Since this fork has no built-in providers, you must register your own:

```python
import langextract as lx
from langextract.core.base_model import BaseLanguageModel
from langextract.core.types import ScoredOutput
from langextract.providers import router

@router.register(r"^my-model", priority=100)
class MyProvider(BaseLanguageModel):
    """Custom provider that wraps your LLM API."""

    def infer(self, batch_prompts, **kwargs):
        # Implement your LLM call here
        for prompt in batch_prompts:
            response = call_your_llm(prompt)  # Your implementation
            yield [ScoredOutput(score=1.0, output=response)]
```

### 2. Define Your Extraction Task

```python
import textwrap

prompt = textwrap.dedent("""\
    Extract characters, emotions, and relationships in order of appearance.
    Use exact text for extractions. Do not paraphrase or overlap entities.
    Provide meaningful attributes for each entity to add context.""")

examples = [
    lx.data.ExampleData(
        text="ROMEO. But soft! What light through yonder window breaks?",
        extractions=[
            lx.data.Extraction(
                extraction_class="character",
                extraction_text="ROMEO",
                attributes={"emotional_state": "wonder"}
            ),
        ]
    )
]
```

### 3. Run the Extraction

```python
input_text = "Lady Juliet gazed longingly at the stars, her heart aching for Romeo"

result = lx.extract(
    text_or_documents=input_text,
    prompt_description=prompt,
    examples=examples,
    model_id="my-model",  # Matches your registered pattern
)
```

### 4. Optional: Inject a Custom Logger

For serverless environments, you can inject your own logger:

```python
import logging

logger = logging.getLogger("my-app")

result = lx.extract(
    text_or_documents=input_text,
    prompt_description=prompt,
    examples=examples,
    model_id="my-model",
    logger=logger,
)
```

## Provider Registration

Register providers using regex patterns:

```python
from langextract.providers import router

# Decorator style
@router.register(r"^claude-", r"^anthropic/", priority=100)
class ClaudeProvider(BaseLanguageModel):
    ...

# Or register after definition
router.register(r"^gpt-")(OpenAIProvider)

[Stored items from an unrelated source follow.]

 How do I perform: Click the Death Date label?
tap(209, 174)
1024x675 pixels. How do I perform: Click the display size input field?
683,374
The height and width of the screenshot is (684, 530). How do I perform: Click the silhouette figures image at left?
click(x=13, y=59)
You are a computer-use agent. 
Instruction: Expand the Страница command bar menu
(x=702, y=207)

# Lazy registration (defers import)
router.register_lazy(
    r"^bedrock/",
    target="my_package.providers:BedrockProvider",
    priority=50
)
```

Higher priority wins when multiple patterns match.

## API Reference

### `lx.extract()`

Main extraction function:

```python
lx.extract(
    text_or_documents,      # str or list of documents
    prompt_description,     # Task description
    examples,               # List of ExampleData
    model_id,               # Model ID (matched against registered patterns)
    *,
    extraction_passes=1,    # Number of extraction passes
    max_workers=1,          # Parallel workers for chunked processing
    max_char_buffer=4000,   # Chunk size for long documents
    logger=None,            # Optional custom logger
    **kwargs
)
```

### Data Classes

```python
# Example for few-shot prompting
lx.data.ExampleData(
    text="...",
    extractions=[...]
)

# Single extraction
lx.data.Extraction(
    extraction_class="category",
    extraction_text="exact text from source",
    attributes={"key": "value"}
)
```

## License

This is a modified fork of [langextract](https://github.com/google/langextract) by Google LLC,
licensed under the Apache License 2.0. This fork removes heavy dependencies (numpy, pandas,
google-genai, etc.) for serverless deployment environments.

See [LICENSE](LICENSE) for the full license text.

## Disclaimer

This is not an officially supported Google product. Use is subject to the
[Apache 2.0 License](LICENSE).